The gay rights movement could take on the NRA — and actually win

Jennifer Carlson and David Pettinicchio write: It’s an all-too-familiar routine for Americans: mass shooting, dramatic calls for change, inaction. It happened when 20 schoolchildren were murdered at Sandy Hook Elementary School. When a dozen people were killed in an Aurora, Colo., movie theater. When almost three dozen were slaughtered at Virginia Tech.

But this time, things might be different. Not because of the record number of people killed in Orlando or because this heinous act was a terrorist attack, a hate crime and a mass shooting. It’s because the victims were part of a social movement with infrastructure and political know-how largely unmatched within the gun-control movement. It’s because the attack targeted gays — and their community is organized.

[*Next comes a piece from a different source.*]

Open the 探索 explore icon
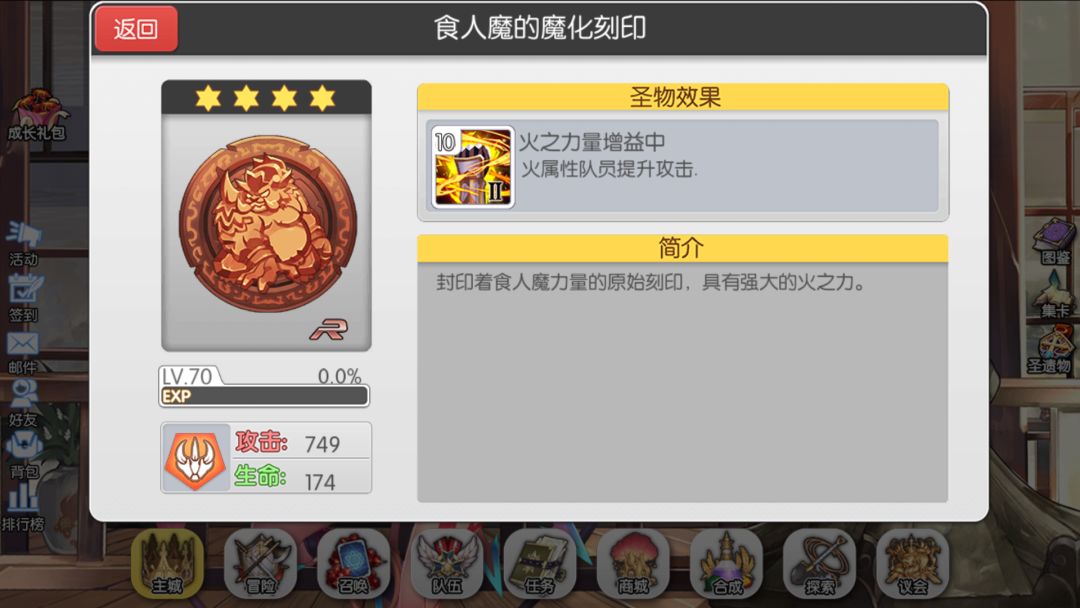Viewport: 1080px width, 608px height. click(x=820, y=564)
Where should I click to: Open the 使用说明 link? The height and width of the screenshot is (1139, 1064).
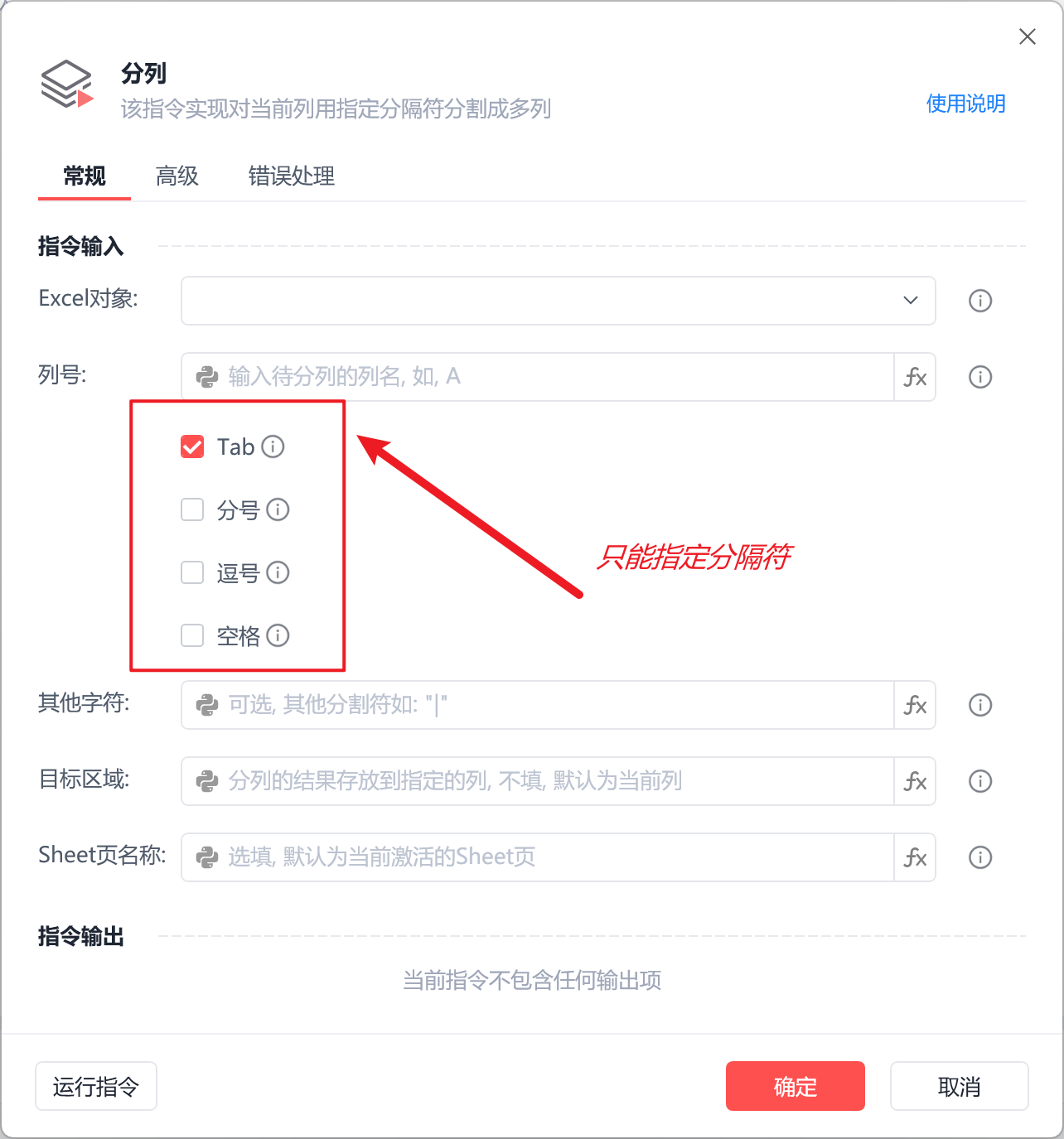point(965,104)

Today’s lesbian, gay, bisexual, transgender and queer coalition is made up of powerful groups able to mobilize at a moment’s notice, including the NOH8 Campaign, the Human Rights Campaign and PFLAG. This robust and multifaceted apparatus is one of the most effective political movements in recent American history. It has faced down obscene public indifference to gay lives (peaking with the AIDS epidemic), violence against LGBTQ people (who suffer more hate crimes than any other protected group), laws that criminalized gay sex (Bowers v. Hardwick was overturned only in 2003) and widespread intolerance. [Continue reading…]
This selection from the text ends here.